Advanced Systems and Techniques (B. Greene and T. Murphy)
Session Summary

Title Primary Author
Millimeter Ranging Accuracy -- The Bottleneck Ivan Prochazka
SLR2000: Progress and Future Applications John Degnan
Optimization of the Correlation Range Receiver Parameters in SLR2000 John Degnan
Overview of Data for the SLR2000 Tracking Mount Performance Testing Donald Patterson
Laser Tracking of Space Debris Ben Greene
Installing TIGO in Concepcion Stefan Riepl
The MLRO Project: a Status Report Giuseppe Bianco
Photon-Counting Airborne Microlaser Altimeter John Degnan
Time Transfer by Laser Link Etienne Samain
A satellite laser ranging system based on a micro-chip laser Jun Amagai

This session gave us a glimpse at some of the laser ranging systems and issues of the future. The presentations are summarized as follows:

  • Ivan Prochazka presented ideas relating to the bottleneck in achieving millimeter random error. The current state of the art appears to be 2-3 millimeters, though the obvious sources account for only about 1 millimeter. Possible contributors were outlined, including near vs. far-field calibration differences, asymmetric up-link/down-link paths, etc.
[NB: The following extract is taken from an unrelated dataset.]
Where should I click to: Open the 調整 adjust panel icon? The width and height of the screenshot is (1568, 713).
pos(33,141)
  • John Degnan gave an overview of the SLR2000 system, which we visited on Wednesday night, and found to be almost operational. Unique features include a 2 kHz microchip eye-safe laser, interplanetary range capability, and fully automated operation complete with "smart" weather monitoring.
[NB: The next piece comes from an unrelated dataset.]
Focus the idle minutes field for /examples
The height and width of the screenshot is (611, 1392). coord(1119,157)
  • John Degnan went on to describe a sophisticated, optimized search algorithm for locating the return range signal in the low signal-to-noise regime, largely based on optimized, iterative binning techniques. A poster by Degnan demonstrated this technique in action as applied to an airborne ranging instrument looking at the ground in daylight.
  • Don Patterson presented the performance of the SLR2000 mount, showing that the system meets its system specification of 1 arcsecond pointing error at slew rates of 5 degrees per second.
  • Ben Greene presented a laser ranging system capable of acquiring very small non-cooperative targets, and operating in very hostile environments. Initial tracking is underway, with future expansion supporting a large cataloging effort expected in 2003.
  • Stefan Riepl documented the testing, disassembly, and shipment of the TIGO system to Chile. Here, the laser ranging capability joins a wide variety of other geodetic instruments. The South American location is very important to the global distribution of SLR stations.
  • Giuseppe Bianco showed numerous results from the MLRO station, which was undergoing final acceptance as he spoke. The system met all benchmark goals, with outstanding SLR performance, in addition to lunar acquisition.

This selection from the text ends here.